THE predilections of Sebastian Venable, the gothic ghost who haunts Tennessee Williams’s “Suddenly Last Summer,” were so unspeakable that they essentially went unspoken in the text of the play. Dark hints about his taste for young men bloom all through the lyrical foliage of Williams’s dialogue, but the actual subject of homosexuality is never explicitly mentioned.
Nobody would have called the doomed poet a gay man, although that’s what all the tortuous innuendo essentially amounts to. The play, which was teamed with a curtain-raiser actually called “Something Unspoken” when it had its premiere in 1958, was written in an era when the word “gay” had not come into common parlance, and the word “homosexual” had a clinical and disreputable ring. (The “something” in “Something Unspoken” was lesbianism, by the way.)

Information provided:
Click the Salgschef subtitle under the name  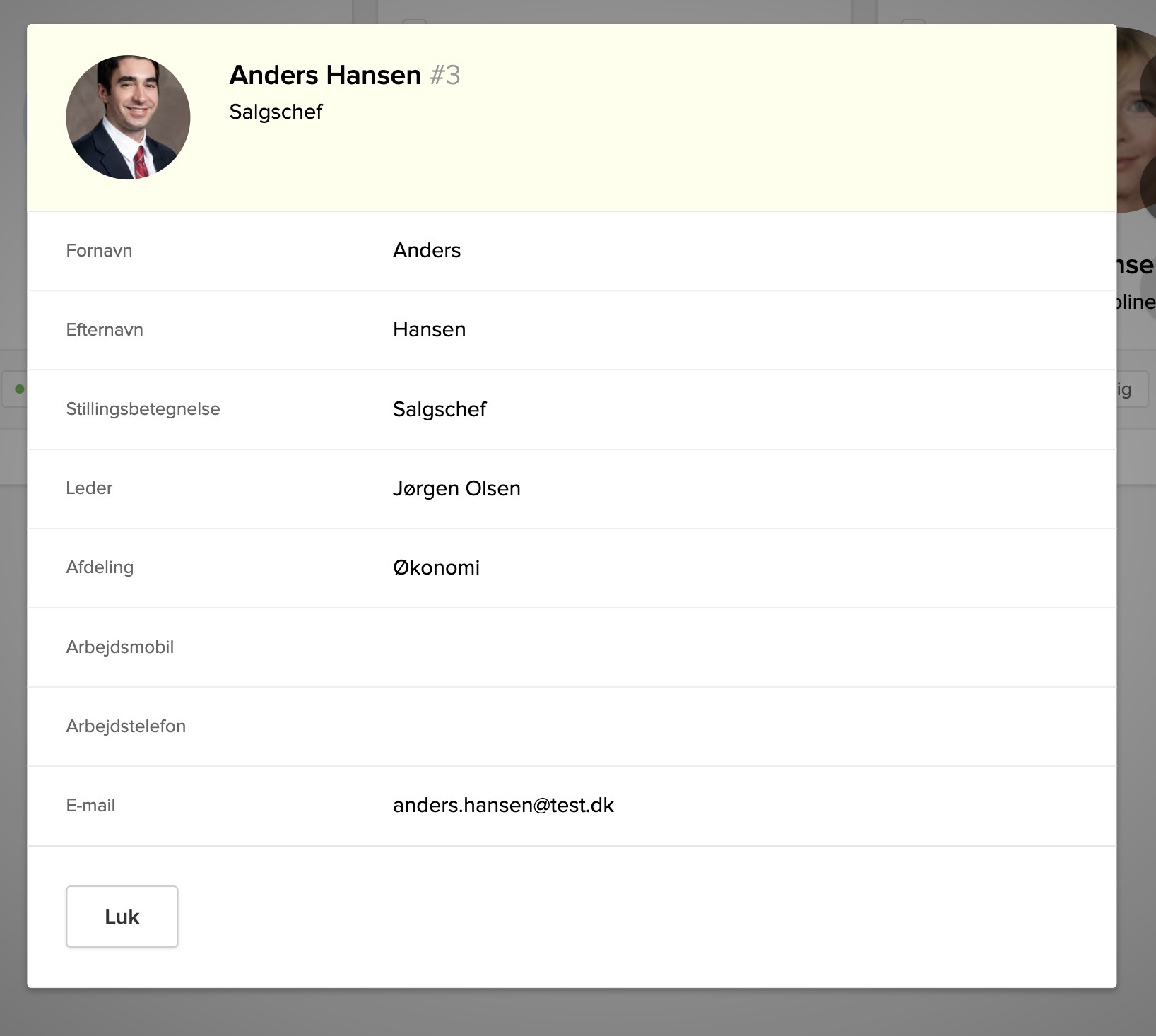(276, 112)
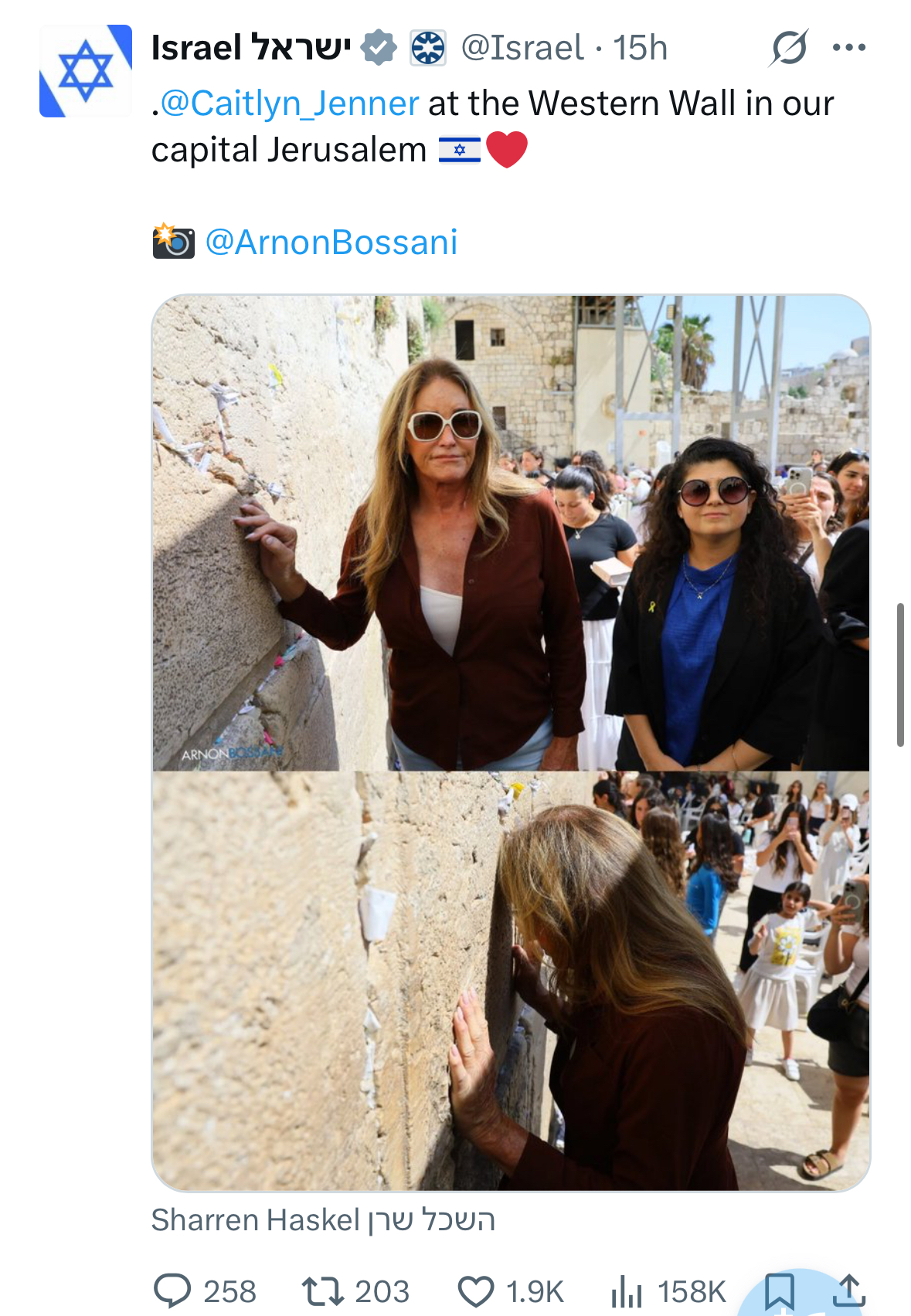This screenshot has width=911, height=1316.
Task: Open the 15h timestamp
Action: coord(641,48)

Task instructions:
Please restate everything from "Nobody would have" down to "by the way.)" in the piece on "Suddenly Last Summer," swapping "curtain-raiser" for "companion piece".

Result:
Nobody would have called the doomed poet a gay man, although that’s what all the tortuous innuendo essentially amounts to. The play, which was teamed with a companion piece actually called “Something Unspoken” when it had its premiere in 1958, was written in an era when the word “gay” had not come into common parlance, and the word “homosexual” had a clinical and disreputable ring. (The “something” in “Something Unspoken” was lesbianism, by the way.)